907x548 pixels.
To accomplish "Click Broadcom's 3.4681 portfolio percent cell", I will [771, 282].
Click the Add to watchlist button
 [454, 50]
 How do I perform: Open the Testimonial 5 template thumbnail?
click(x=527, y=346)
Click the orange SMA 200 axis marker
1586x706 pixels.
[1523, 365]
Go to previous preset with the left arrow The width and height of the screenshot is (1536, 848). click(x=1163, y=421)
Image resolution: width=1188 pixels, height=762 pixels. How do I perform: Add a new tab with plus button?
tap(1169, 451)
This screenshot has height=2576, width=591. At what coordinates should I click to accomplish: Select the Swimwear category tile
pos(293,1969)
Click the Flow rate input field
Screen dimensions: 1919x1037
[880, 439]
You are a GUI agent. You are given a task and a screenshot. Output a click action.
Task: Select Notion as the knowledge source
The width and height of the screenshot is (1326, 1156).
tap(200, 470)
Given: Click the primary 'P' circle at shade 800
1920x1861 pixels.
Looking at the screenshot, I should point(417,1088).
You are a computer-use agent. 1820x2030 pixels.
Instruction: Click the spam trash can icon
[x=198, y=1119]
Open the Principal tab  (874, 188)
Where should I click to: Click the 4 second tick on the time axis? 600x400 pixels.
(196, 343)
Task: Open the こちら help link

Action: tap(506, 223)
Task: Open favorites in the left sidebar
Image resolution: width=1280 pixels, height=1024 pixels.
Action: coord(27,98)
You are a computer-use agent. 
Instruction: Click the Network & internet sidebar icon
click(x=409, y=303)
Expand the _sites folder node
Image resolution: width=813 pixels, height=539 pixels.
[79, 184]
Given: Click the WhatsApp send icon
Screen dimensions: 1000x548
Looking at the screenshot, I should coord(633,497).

◇ ◇ ◇ ◇

- [Task to complete] Print all of the data exactly as it was given.

- [Final answer]
907x548 pixels.
To accomplish "Click Broadcom's 3.4681 portfolio percent cell", I will [771, 282].
Click the Add to watchlist button
 [454, 50]
 How do I perform: Open the Testimonial 5 template thumbnail?
click(x=527, y=346)
Click the orange SMA 200 axis marker
1586x706 pixels.
[1523, 365]
Go to previous preset with the left arrow The width and height of the screenshot is (1536, 848). click(x=1163, y=421)
Image resolution: width=1188 pixels, height=762 pixels. How do I perform: Add a new tab with plus button?
tap(1169, 451)
This screenshot has height=2576, width=591. At what coordinates should I click to accomplish: Select the Swimwear category tile
pos(293,1969)
Click the Flow rate input field
Screen dimensions: 1919x1037
[880, 439]
You are a GUI agent. You are given a task and a screenshot. Output a click action.
Task: Select Notion as the knowledge source
The width and height of the screenshot is (1326, 1156).
tap(200, 470)
Given: Click the primary 'P' circle at shade 800
1920x1861 pixels.
Looking at the screenshot, I should point(417,1088).
You are a computer-use agent. 1820x2030 pixels.
Instruction: Click the spam trash can icon
[x=198, y=1119]
Open the Principal tab  (874, 188)
Where should I click to: Click the 4 second tick on the time axis? 600x400 pixels.
(196, 343)
Task: Open the こちら help link

Action: tap(506, 223)
Task: Open favorites in the left sidebar
Image resolution: width=1280 pixels, height=1024 pixels.
Action: coord(27,98)
You are a computer-use agent. 
Instruction: Click the Network & internet sidebar icon
click(x=409, y=303)
Expand the _sites folder node
Image resolution: width=813 pixels, height=539 pixels.
[79, 184]
Given: Click the WhatsApp send icon
Screen dimensions: 1000x548
Looking at the screenshot, I should coord(633,497).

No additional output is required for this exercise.